Econometric Models for Count Data with an Application to the Patents-R&D Relationship
This paper focuses on developing and adapting statistical models of counts (non-negative integers) in the context of panel data and using them to analyze the relationship between patents and R&D expenditures. The model used is an application and generalization of the Poisson distribution to allow for independent variables; persistent individual (fixed or random) effects, and "noise" or randomness in the Poisson probability function.
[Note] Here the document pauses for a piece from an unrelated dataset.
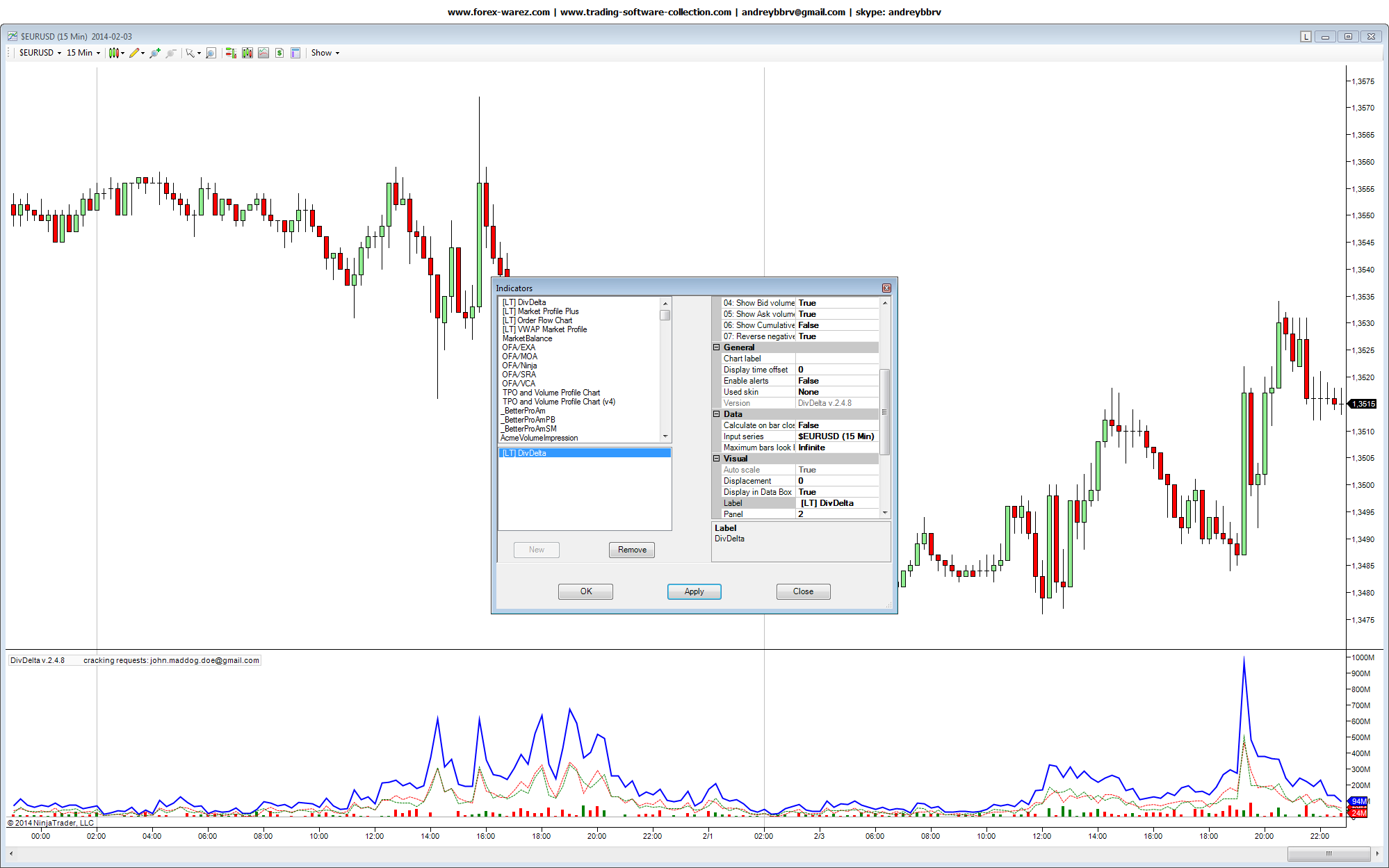Toggle Enable alerts False value
This screenshot has width=1389, height=868.
(837, 381)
We apply our models to a data set previously analyzed by Pakes and Griliches using observations on 128 firms for seven years, 1968-74. Our statistical results indicate clearly that to rationalize the data, we need both a disturbance in the conditional within dimension and a different one, with a different variance, in the marginal (between) dimension. Adding firm specific variables, log book value and a scientific industry dummy, removes most of the positive correlation between the individual firm propensity to patent and its R&D intensity. The other new finding is that there is an interactive negative trend in the patents - R&D relationship, that is, firms are getting less patents from their more recent R&D investments, implying a decline in the "effectiveness" or productivity of R&D.
Hausman, Jerry A., Bronwyn Hall, and Zvi Griliches. "Econometric Models for Count Data with an Application to the Patents-R&D Relationship." Econometrica, Vol. 52, No. 4, pp.909-938, July 1984.